The perturbed functional sub network EX 527 SEN0014196 of apoptosis is disrupted by inhibition of ABL2, MLTK, LYN and MAPK14. These kinases are not annotated themselves as,induction of apoptosis by intracellular signals, but act at the periphery of the uniform functional sub network. K562 cells express ABL1, a central node of the network, and its fusion protein BCR ABL. High amounts of BCR ABL hide specific ABL1 detection with mass spectrometry. However, western blots proved ABL1 as a competed target of bafetinib in K562. Hence, the score of perturbation underestimates the impact of bafetinib on apoptosis in CML. The impact of bafetinib on apoptosis in CML is manifested with 5 targeted kinases at the periphery.

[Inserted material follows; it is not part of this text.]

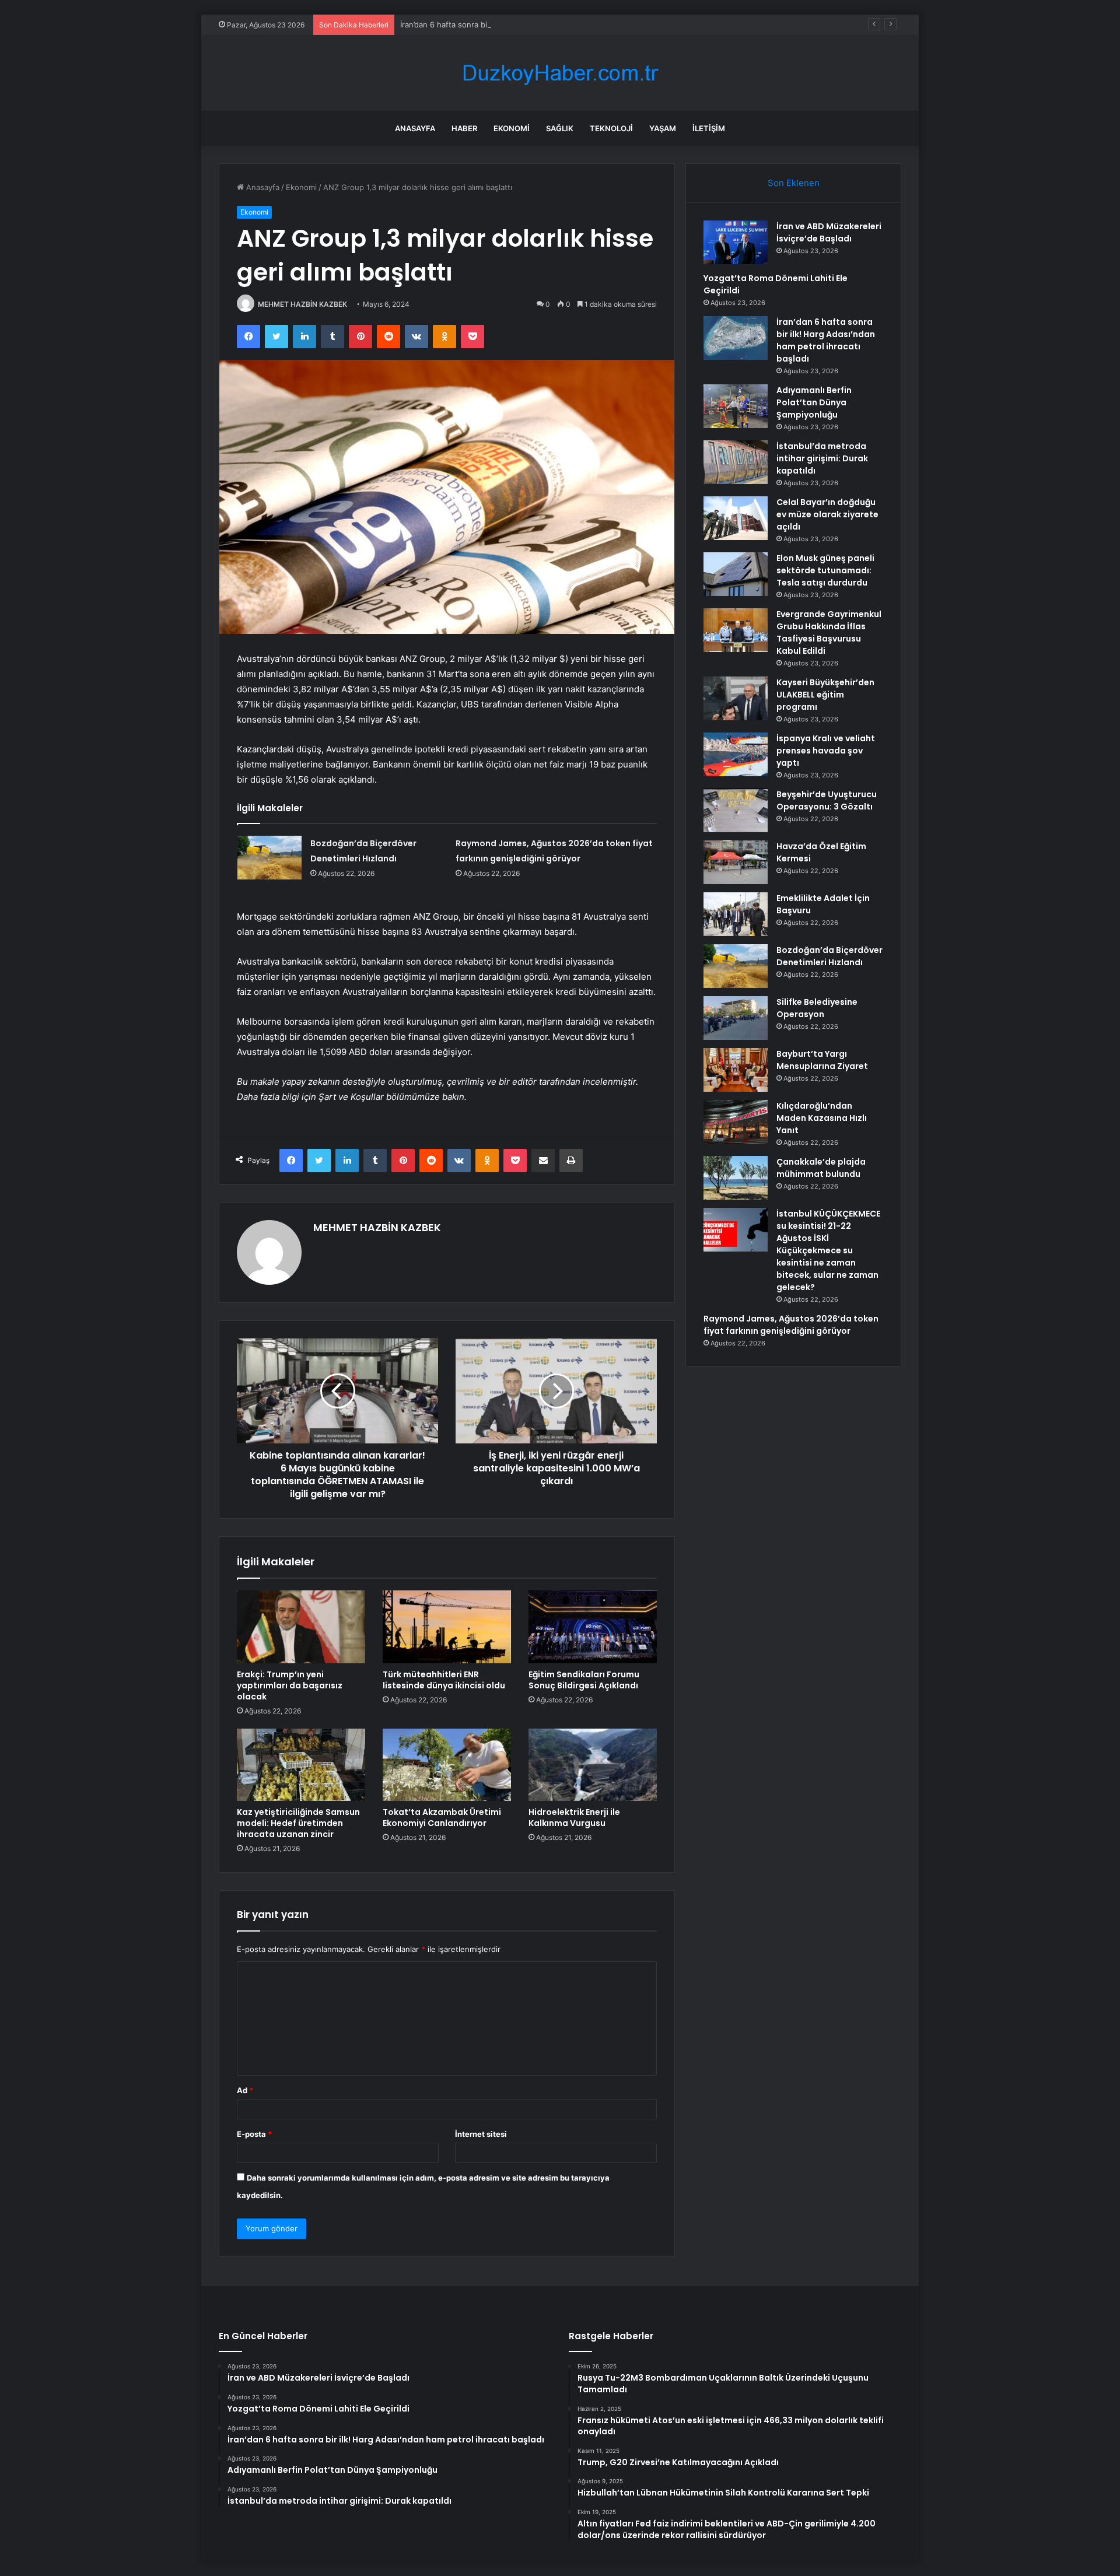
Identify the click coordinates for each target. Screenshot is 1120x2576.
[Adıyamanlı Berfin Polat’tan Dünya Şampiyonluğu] (736, 406)
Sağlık (559, 128)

The method strongly prefers networks which are attacked by several high affinity drug targets. In theory, a single perturbation might be enough to significantly interfere with a biological function. However, biological signaling networks are often highly redundant thus requiring perturbation PF-04217903 at several points in order to observe an effect. Hence, promiscuous drugs like dasatinib are very successful in CML and other cancers and the multi targeted networks are likely to be of high relevance in drug treatment. Even if we know that the drug has an inhibitory effect on the target kinases, we cannot predict without additional knowledge whether missing phosphorylation has an enhancing or decreasing effect on the biological process.
The constitutively active kinaseBCR ABL results in a strong anti apoptotic phenotype. Inhibition counteracts this behavior. Inhibition of LYN has a similar effect in this context. Contrary to this, MAPK14 inhibition rescues cells from apoptosis. Only through the complex interplay of different signals, the malignant cells die upon treatment as desired. Hence, visualization of the network together with its disturbers strongly aids in interpreting their influence. This is a great advantage compared to simple GO enrichment analysis which does not display the relationship of the proteins to each other. The top ranked perturbed functional sub network is based on the epidermal growth factor receptor signaling pathway. It is peripherally interacting with six kinases of the drug profile.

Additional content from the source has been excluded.